Forward Looking Information
Certain statements in this document constitute "forward-looking statements" and are based on current expectations and involve risks and uncertainties, referred to above and or in the Company's financial statements, that could cause actual events or results to differ materially from estimated or anticipated events or results reflected in the forwardlooking statements. Examples of such forward looking statements include statements regarding financial results and expectations for fiscal 2021, future anticipated results of exploration programs and development programs including, but not limited to, the geology, grade and continuity of mineral deposits and conclusions of economic evaluations, and the possibility that future exploration, development or mining results will not be consistent with the Company's expectations, metal prices, demand for metals, currency exchange rates, political and operational risks inherent in mining or development activities, legislative factors relating to prices, taxes, royalties, land use, title and permits, importing and exporting of minerals, environmental protection, expenditures on property, plant and equipment, increases and decreases in reserves and/or resources and anticipated grades and recovery rates and are or may be based on assumptions and/or estimates related to future economic, market and other conditions. This list is not exhaustive and should be considered carefully by prospective investors, who should not place undue reliance on such forwardlooking statements.
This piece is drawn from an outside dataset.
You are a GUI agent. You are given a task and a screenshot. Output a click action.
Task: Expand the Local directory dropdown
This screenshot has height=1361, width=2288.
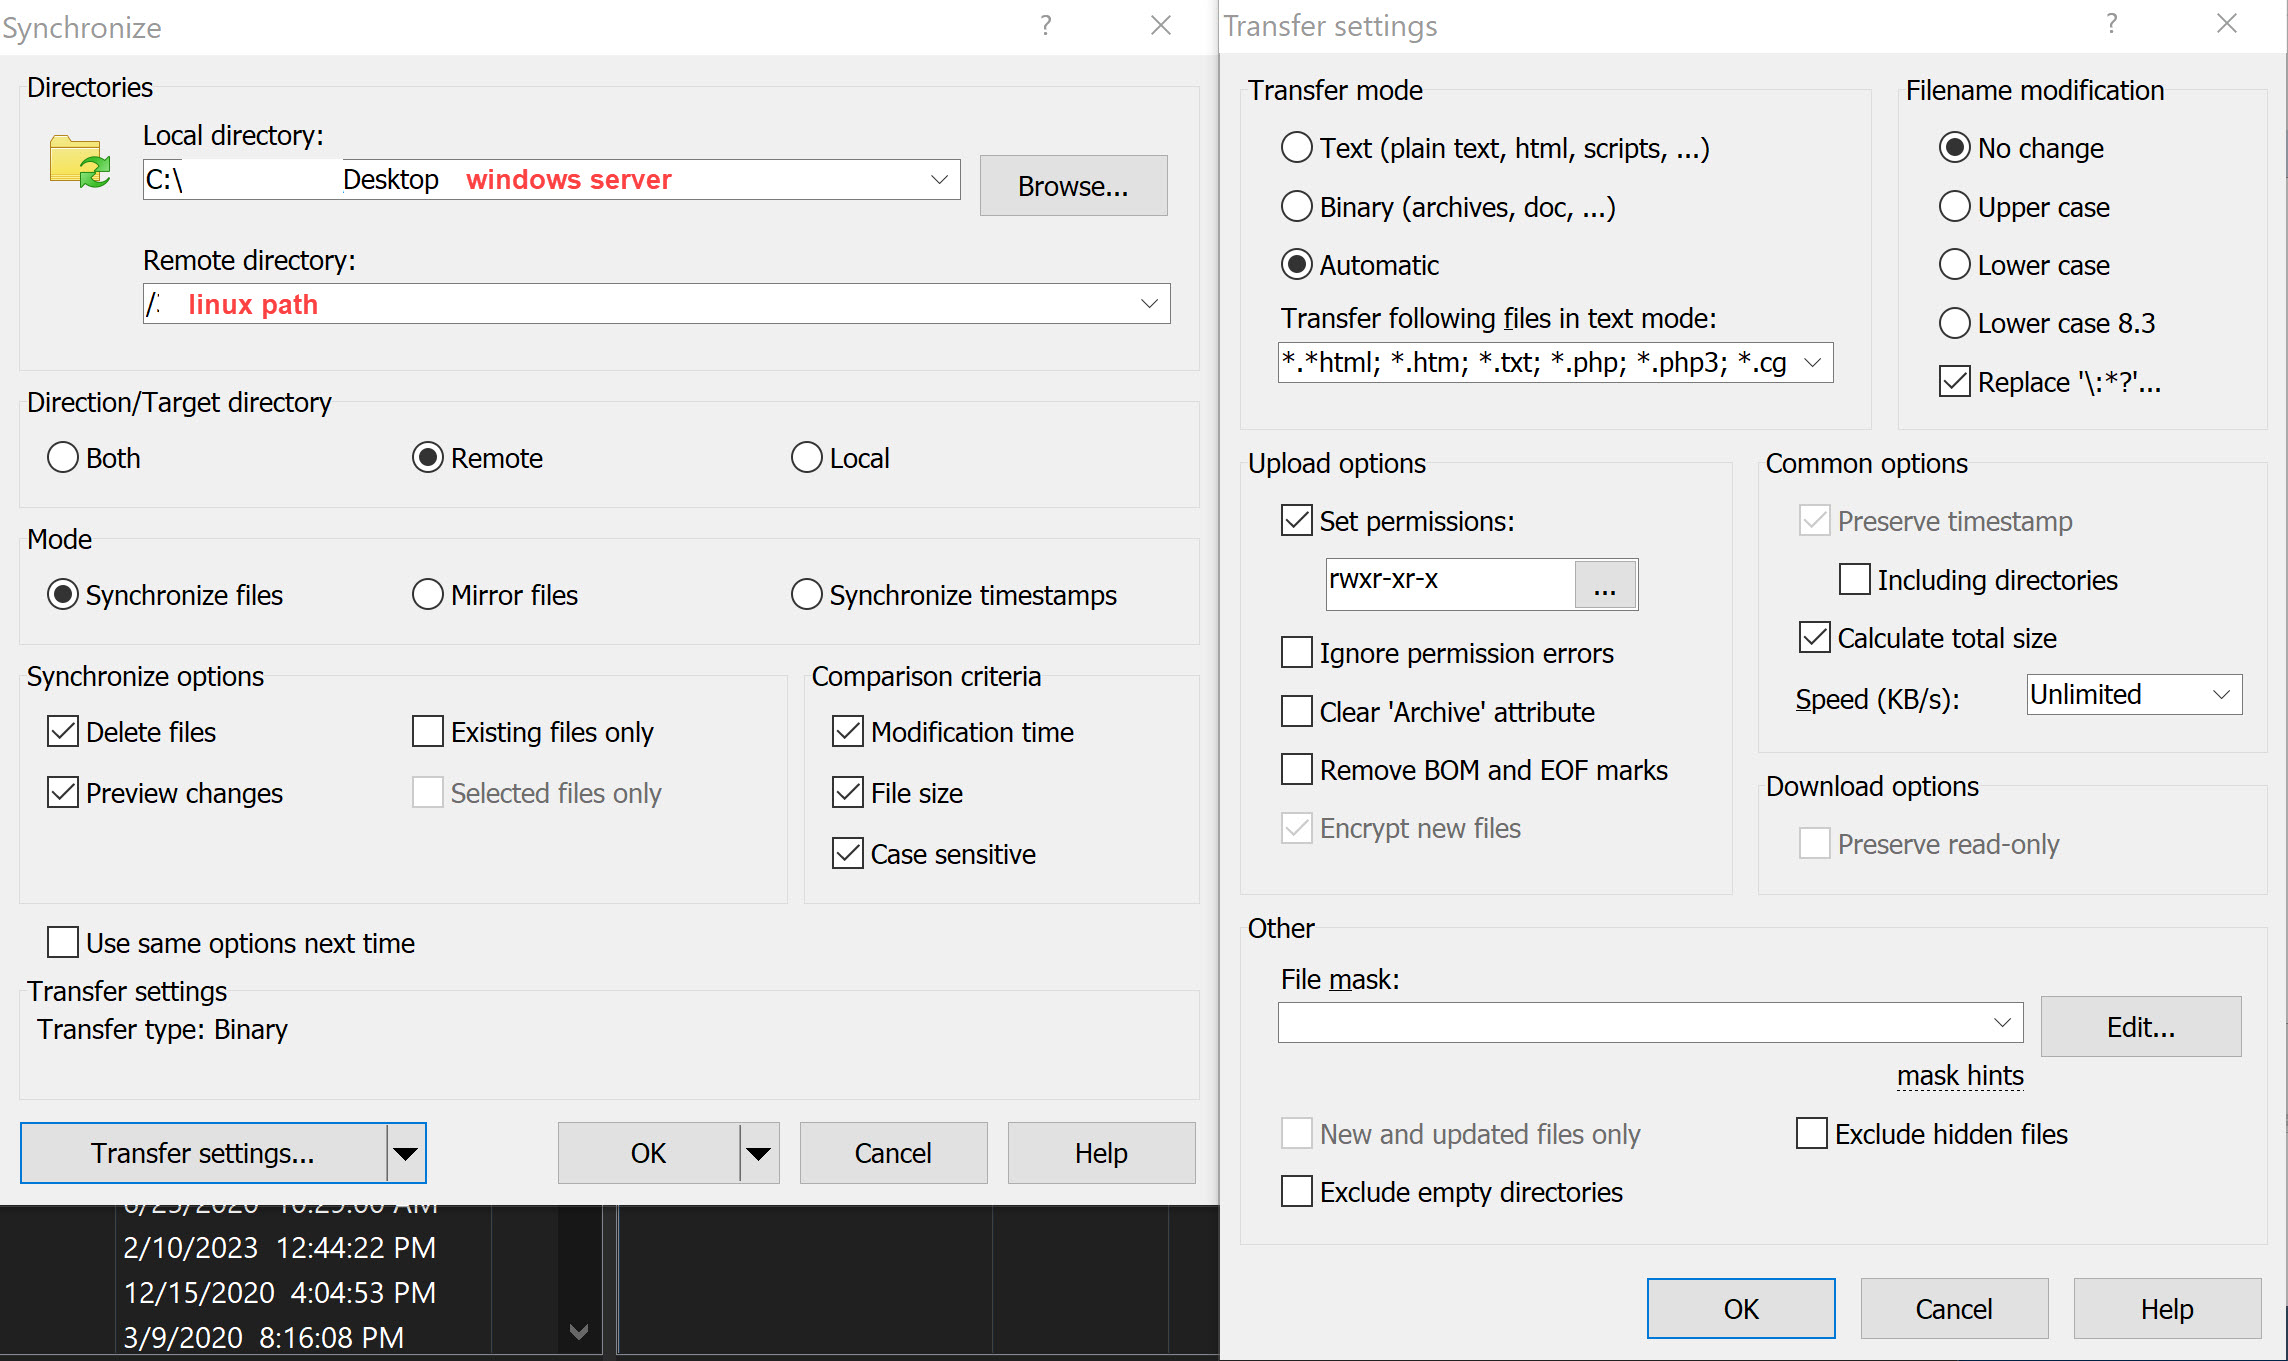(x=939, y=180)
Factors that could cause actual results, developments or events to differ materially from those anticipated include, among others, the factors described or referred to elsewhere herein including, without limitation, under the heading "Risks and Uncertainties" and/or the financial statements and include unanticipated and/or unusual events as well as actual results of planned exploration and development programs and associated risk. Many of such factors are beyond the Company's ability to control or predict. Actual results may differ materially from those anticipated. Readers of this MD&A are cautioned not to put undue reliance on forward looking statements due to their inherent uncertainty.
Forward-looking statements are made based upon management's beliefs, estimates and opinions on the date the statements are made, which management believes are reasonable, and the Company undertakes no obligation to update forward-looking statements if these beliefs, estimates and opinions or other circumstances should change, except as otherwise required by applicable law. These forward-looking statements should not be relied upon as representing management's views as of any date subsequent to the date of this MD&A. Additional information, including interim and annual financial statements, the management information circulars and other disclosure documents, may also be examined and/or obtained through the Internet by accessing the Canadian System for Electronic Document Analysis and Retrieval ("SEDAR") website at www.sedar.com.